In the converter scrap increasing method according to the present invention described in (2) above , when refining de-P hot metal using a converter, 3% by mass or more of scrap is blended, and depending on the blending amount, The agent is added so as to satisfy the following formula (i) , and the molten iron is oxidized within a range that does not promote the refractory melting loss in which the concentration of (FeO) in the slag to be generated is less than 35%. This is a method for melting scrap . In the formula (i), Z is an additive amount (kg / t), and S is a scrap blending amount (%).

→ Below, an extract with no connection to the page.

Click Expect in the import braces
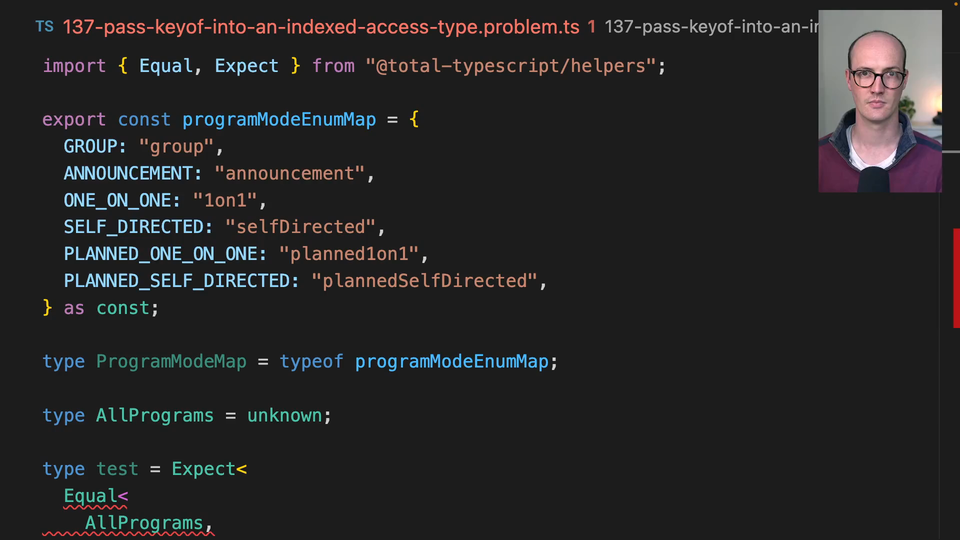Image resolution: width=960 pixels, height=540 pixels. point(246,66)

(4.5 × S) <Z <(6.6 × S + 12) (i)
In general, in the case of converter blowing that blows oxygen into the hot metal, the molten iron (Fe) begins to be oxidized after the de-C rate decreases. At this time, if there is little slag, the (FeO) density | concentration in slag will increase rapidly with progress of de-C, and it will become slag in which the refractory of a converter refractory is easy to occur. On the other hand, since the absolute amount of FeO produced is small, not only the calorific value due to the oxidation of Fe is small, but also the heat of hatching caused by the reaction between the produced FeO and the slagging agent is reduced, which is necessary for scrap melting. I can't get heat.

  In addition, as the amount of the additive is increased and the amount of slag increases, the progress of de-C is slowed, the oxidation of Fe sufficiently proceeds, and the hatching reaction between the generated FeO and slag also proceeds. . Therefore, the calorific value is large, and the heat necessary for melting the scrap can be obtained, so that the extreme decrease in the [C] concentration is reduced, and it becomes easy to hit the blow at the desired (FeO) level.

  As mentioned above, the amount of scrap blended and the amount of iron making agent required are the amount of heat required by subtracting the cooling ability of the iron making agent from the sum of the oxidation heat of iron and the heat of iron making, and the scrap is molten iron It is determined from the heat balance with the amount of heat required to become. However, since the addition amount of the faux-forming agent is small, the (FeO) concentration in the slag becomes high due to the oxidation of Fe, and if the (total Fe) concentration exceeds 27%, for example, the melting loss of the converter refractory starts to stand out. It is desirable not to exceed this. On the other hand, if the addition amount of the slagging agent is too large and the (total Fe) concentration in the slag is 18% or less, the heating efficiency may be poor and scrap may not be melted.

  Formula (i) in the converter scrap increasing method described in (2) expresses desirable conditions determined by taking into account these points and taking into consideration the thermal conditions of the converter.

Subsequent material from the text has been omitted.